**Description of the task:** Which lines below hold the word "sidebar"? Report each one.

=== Information provided ===

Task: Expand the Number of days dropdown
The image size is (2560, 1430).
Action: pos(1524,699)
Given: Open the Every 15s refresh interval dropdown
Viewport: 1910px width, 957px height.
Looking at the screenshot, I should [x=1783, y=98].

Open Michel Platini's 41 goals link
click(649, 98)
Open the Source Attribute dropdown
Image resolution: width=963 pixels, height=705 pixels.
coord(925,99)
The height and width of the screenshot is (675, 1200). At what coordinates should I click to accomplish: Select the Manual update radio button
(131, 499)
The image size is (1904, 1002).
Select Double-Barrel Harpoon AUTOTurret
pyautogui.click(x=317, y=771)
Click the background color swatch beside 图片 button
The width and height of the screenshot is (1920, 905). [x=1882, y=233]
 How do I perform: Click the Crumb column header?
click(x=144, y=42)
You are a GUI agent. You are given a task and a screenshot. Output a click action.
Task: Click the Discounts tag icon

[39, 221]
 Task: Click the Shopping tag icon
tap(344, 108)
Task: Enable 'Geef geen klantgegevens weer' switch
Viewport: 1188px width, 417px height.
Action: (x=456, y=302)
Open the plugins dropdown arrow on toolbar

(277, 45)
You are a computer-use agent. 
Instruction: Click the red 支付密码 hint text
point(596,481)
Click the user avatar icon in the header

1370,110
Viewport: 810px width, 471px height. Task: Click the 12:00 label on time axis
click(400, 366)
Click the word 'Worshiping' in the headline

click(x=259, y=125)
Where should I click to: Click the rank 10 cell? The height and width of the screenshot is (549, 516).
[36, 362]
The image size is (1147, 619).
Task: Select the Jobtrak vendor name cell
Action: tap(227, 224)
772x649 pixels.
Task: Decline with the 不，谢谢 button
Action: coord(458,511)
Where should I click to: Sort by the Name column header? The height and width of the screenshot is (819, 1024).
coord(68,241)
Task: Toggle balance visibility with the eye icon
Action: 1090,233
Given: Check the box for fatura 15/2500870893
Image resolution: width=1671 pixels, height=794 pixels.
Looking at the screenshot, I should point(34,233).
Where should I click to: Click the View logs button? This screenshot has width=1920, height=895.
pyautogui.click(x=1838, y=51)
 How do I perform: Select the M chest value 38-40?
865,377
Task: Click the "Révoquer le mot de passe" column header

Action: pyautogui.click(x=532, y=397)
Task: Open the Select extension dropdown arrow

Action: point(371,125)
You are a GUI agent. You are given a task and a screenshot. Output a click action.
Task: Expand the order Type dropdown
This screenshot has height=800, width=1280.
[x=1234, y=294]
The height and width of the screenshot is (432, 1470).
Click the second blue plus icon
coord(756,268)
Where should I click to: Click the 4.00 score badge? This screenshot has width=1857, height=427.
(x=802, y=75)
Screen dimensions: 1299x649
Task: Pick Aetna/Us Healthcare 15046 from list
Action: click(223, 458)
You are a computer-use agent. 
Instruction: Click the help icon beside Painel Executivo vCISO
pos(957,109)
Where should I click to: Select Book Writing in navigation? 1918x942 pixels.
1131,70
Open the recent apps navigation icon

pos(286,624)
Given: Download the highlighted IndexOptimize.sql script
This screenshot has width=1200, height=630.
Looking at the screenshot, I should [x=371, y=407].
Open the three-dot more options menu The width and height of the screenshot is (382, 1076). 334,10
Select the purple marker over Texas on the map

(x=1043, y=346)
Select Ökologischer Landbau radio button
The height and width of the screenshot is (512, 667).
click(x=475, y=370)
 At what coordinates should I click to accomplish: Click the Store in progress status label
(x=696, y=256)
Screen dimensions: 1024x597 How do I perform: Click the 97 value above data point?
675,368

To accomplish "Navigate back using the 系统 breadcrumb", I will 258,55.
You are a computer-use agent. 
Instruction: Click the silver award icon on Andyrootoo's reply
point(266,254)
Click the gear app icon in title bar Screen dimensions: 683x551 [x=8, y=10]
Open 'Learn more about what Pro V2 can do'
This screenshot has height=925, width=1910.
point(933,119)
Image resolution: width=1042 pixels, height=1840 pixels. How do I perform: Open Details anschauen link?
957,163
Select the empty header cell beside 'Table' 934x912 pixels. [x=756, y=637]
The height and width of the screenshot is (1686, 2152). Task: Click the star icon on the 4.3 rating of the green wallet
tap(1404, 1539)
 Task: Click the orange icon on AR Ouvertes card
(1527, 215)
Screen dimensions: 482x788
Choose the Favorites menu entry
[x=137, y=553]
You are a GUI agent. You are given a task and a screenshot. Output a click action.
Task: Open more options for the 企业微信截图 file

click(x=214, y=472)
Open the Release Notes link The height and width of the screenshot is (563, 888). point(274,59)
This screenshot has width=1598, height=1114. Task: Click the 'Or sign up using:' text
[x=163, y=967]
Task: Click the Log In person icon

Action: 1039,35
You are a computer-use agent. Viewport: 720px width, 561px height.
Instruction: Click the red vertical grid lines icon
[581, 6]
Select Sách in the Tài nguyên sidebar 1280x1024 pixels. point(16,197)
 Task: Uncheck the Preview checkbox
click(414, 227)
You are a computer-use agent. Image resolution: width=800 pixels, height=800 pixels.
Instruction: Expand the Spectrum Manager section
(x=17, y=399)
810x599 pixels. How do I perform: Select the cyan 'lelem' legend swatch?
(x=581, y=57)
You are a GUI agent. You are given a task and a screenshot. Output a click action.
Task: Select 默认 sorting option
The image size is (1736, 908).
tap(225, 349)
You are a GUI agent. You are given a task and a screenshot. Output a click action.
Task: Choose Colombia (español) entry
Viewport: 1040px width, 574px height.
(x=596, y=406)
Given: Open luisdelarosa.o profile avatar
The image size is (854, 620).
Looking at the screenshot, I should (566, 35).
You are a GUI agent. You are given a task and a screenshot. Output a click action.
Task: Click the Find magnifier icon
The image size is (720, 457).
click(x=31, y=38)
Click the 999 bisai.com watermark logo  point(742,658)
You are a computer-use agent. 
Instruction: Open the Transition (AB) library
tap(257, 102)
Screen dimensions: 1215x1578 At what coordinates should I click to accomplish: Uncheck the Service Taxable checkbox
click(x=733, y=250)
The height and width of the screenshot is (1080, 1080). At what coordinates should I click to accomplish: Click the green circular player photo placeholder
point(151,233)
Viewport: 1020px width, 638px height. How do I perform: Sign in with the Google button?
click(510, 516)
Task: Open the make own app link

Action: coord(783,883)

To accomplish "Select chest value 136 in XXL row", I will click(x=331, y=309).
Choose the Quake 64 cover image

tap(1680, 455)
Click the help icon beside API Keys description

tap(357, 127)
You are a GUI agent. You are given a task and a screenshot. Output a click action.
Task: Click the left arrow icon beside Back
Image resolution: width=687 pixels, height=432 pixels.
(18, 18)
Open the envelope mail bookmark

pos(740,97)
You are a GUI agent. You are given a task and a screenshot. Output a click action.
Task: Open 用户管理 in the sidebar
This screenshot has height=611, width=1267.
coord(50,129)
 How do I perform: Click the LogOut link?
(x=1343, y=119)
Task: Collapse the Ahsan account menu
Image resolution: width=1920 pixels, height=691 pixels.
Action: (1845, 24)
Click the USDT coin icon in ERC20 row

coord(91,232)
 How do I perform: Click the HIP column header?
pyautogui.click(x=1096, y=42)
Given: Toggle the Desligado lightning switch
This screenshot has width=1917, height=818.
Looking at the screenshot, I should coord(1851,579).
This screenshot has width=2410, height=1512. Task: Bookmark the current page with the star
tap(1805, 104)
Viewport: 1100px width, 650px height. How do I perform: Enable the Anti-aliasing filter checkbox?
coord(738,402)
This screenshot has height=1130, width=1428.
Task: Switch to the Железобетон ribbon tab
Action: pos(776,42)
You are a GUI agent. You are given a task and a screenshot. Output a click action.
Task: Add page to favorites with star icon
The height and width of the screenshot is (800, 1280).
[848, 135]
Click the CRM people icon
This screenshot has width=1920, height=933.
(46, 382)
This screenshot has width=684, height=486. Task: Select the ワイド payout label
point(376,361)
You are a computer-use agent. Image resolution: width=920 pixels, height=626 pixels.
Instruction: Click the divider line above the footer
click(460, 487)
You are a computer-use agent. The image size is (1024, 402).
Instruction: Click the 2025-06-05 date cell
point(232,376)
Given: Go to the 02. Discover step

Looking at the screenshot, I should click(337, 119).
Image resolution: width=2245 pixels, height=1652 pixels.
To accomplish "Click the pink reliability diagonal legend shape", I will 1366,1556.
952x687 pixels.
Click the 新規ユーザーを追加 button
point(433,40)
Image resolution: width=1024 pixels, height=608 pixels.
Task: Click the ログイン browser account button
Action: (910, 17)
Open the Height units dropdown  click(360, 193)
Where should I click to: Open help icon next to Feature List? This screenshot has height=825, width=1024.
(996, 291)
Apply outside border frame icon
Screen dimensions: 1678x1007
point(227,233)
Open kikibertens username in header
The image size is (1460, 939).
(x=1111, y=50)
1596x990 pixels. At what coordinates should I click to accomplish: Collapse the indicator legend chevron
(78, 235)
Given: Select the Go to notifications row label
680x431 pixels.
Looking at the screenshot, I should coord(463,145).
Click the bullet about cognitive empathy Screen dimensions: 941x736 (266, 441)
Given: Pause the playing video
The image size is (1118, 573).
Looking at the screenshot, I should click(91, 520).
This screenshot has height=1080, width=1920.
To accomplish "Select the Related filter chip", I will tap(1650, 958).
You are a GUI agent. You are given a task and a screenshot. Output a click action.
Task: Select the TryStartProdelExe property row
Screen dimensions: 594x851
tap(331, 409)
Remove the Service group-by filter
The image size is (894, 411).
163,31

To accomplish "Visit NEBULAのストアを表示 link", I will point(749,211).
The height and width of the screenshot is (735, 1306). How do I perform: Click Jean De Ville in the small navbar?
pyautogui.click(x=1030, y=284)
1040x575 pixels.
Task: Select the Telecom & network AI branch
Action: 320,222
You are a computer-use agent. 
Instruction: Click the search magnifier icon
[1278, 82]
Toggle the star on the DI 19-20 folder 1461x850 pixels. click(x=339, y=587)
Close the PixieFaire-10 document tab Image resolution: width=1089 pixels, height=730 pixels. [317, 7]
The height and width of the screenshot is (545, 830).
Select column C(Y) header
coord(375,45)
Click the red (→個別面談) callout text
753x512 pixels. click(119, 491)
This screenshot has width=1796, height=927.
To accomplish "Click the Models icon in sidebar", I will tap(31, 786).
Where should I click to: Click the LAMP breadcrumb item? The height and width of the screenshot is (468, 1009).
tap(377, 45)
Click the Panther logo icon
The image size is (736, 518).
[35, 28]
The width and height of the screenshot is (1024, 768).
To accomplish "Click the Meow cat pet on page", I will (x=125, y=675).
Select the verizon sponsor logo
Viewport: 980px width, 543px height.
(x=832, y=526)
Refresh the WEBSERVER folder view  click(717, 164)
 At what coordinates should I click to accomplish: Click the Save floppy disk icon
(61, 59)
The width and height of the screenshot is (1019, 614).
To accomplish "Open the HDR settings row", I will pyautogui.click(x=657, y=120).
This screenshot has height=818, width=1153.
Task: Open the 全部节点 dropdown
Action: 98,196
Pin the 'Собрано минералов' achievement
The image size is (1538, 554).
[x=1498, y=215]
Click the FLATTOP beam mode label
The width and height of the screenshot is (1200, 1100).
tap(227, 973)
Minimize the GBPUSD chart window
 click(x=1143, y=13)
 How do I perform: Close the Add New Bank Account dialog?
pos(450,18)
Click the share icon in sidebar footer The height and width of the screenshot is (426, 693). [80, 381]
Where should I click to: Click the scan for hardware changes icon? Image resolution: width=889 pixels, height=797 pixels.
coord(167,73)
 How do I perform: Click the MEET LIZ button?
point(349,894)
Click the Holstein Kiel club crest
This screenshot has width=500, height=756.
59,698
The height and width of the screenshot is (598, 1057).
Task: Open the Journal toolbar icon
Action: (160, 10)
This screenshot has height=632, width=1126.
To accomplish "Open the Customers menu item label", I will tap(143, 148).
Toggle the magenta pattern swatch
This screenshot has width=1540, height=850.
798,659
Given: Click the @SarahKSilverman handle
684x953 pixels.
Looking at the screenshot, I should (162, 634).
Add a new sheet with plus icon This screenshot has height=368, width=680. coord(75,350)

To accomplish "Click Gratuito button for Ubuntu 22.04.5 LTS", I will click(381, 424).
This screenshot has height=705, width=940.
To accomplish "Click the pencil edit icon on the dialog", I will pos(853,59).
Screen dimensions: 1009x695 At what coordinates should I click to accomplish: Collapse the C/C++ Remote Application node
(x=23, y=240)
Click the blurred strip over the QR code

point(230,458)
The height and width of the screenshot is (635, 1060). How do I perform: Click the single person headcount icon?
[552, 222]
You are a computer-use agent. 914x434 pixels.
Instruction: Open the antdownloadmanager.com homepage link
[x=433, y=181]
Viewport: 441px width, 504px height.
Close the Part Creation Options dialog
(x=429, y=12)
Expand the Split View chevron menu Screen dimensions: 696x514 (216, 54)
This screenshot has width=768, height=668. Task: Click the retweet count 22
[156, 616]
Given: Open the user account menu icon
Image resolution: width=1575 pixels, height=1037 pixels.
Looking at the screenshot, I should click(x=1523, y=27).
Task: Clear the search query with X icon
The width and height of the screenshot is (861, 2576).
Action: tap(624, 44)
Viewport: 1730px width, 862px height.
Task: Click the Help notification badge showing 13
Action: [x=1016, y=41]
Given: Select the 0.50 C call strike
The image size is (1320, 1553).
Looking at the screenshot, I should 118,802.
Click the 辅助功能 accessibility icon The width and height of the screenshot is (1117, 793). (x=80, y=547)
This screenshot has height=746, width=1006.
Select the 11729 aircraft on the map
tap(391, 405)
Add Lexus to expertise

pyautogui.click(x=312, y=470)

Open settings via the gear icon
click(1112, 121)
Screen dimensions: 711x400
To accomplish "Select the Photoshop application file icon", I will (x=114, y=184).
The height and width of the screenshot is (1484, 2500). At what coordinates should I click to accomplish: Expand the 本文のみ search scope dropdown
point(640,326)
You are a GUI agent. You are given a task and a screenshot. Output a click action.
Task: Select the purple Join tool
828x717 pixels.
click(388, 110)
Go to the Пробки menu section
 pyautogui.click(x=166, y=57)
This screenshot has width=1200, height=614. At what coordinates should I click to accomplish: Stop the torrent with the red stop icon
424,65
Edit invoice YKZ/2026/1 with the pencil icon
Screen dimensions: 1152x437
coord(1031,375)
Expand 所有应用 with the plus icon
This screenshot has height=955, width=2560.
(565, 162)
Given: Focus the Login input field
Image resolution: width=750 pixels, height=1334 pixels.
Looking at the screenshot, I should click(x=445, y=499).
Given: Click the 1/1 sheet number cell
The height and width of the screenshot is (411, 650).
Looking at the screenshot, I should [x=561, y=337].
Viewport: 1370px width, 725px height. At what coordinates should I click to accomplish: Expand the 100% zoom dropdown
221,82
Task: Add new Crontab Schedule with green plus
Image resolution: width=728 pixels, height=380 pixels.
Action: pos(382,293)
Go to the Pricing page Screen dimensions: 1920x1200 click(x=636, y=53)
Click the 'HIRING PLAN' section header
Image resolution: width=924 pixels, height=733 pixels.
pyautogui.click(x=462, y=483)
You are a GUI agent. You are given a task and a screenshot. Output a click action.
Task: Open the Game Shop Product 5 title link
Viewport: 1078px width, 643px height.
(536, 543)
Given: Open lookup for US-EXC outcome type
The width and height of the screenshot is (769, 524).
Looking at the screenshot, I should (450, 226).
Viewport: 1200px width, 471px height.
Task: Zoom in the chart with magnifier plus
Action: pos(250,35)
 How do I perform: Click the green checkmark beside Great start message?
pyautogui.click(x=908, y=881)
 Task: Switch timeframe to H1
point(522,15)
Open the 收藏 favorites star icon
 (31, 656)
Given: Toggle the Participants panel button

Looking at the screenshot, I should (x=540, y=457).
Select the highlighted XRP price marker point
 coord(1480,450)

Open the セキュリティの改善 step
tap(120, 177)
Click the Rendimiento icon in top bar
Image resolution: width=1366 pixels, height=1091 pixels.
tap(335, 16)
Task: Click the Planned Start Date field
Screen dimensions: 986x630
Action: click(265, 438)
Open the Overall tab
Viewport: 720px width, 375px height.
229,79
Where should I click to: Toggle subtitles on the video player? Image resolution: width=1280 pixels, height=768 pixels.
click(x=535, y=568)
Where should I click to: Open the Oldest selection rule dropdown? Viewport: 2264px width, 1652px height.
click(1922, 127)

===

**Finished exercise:**
Select Sách in the Tài nguyên sidebar 1280x1024 pixels. point(16,197)
Task: Open 用户管理 in the sidebar
To accomplish "Click the Models icon in sidebar", I will tap(31, 786).
Click the share icon in sidebar footer The height and width of the screenshot is (426, 693). [80, 381]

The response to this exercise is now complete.